Monday, November 10, 2008

Tools and The Engineer

My Dad is quite a handyman and woodworker. His college degree was in electrical engineering and he makes beautiful furniture. He can do anything (except plumbing.) Not that I'm biased or anything. It's a true fact that the light shines out of my Daddy.

I learned about tools very early in life from hanging out in his shop. I knew they were not toys and should be handled properly. Using a phillips head screwdriver as an awl or an ice pick was simply not acceptable. As soon as I was out on my own, I began collecting tools; mostly Craftsman because if I did manage to mangle one, Sears would replace it. By the time I married the Engineer, I had quite a collection: screwdrivers, hammers, wrenches, pliers, electric drill, saber saw, socket set, alan wrenches, staple gun, shovels, rakes, pruners and loppers. I had two tool boxes for the small tools and a milk carton for the larger ones, plus, of course, well organized storage for nails, screws, etc.

When I married the Engineer and we moved in together, somehow my tools moved in with his.

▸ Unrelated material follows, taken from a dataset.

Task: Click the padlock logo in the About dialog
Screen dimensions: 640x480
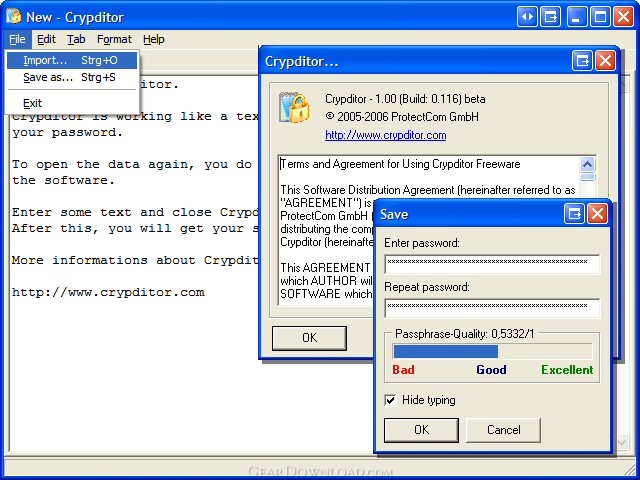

Gradually they migrated from their original toolboxes into his toolboxes and his stuff showed up in my storage containers. I now have a minimal set of tools hidden for my own use because I don't like to search through his stuff looking for mine.

The Engineer was mostly impressed with my tool collection, but he made fun of my shrub rake from the get go. He wanted to throw it out, but I wouldn't let him, insisting that shrub rakes were very useful. He said that if I thought I was going to get some work out of the cats by having tools sized for them I was hopelessly mistaken.

Here we are, not quite ten years into the marriage, and what's one of his favorite tools?

My shrub rake.

He even customized the handle so he can reach farther with it. Of course, he does use it as a swimming pool tool instead of in the garden, but, what the heck, he wouldn't be without it.

2 comments:

Kate/High Altitude Gardening said...

I've never heard of a shrub rake but he certainly looks happy wielding it! And, that's the whole point of great tools, right? To entice someone else to do the physical labor? :D

Wunx~ said...

How can you live without a shrub rake? How do you get into those narrow places under and between the bushes?

Ah, but I'm forgetting, you're the woman with the Troy-Bilt Horse. Ain't no mere bush gunna stand in your way.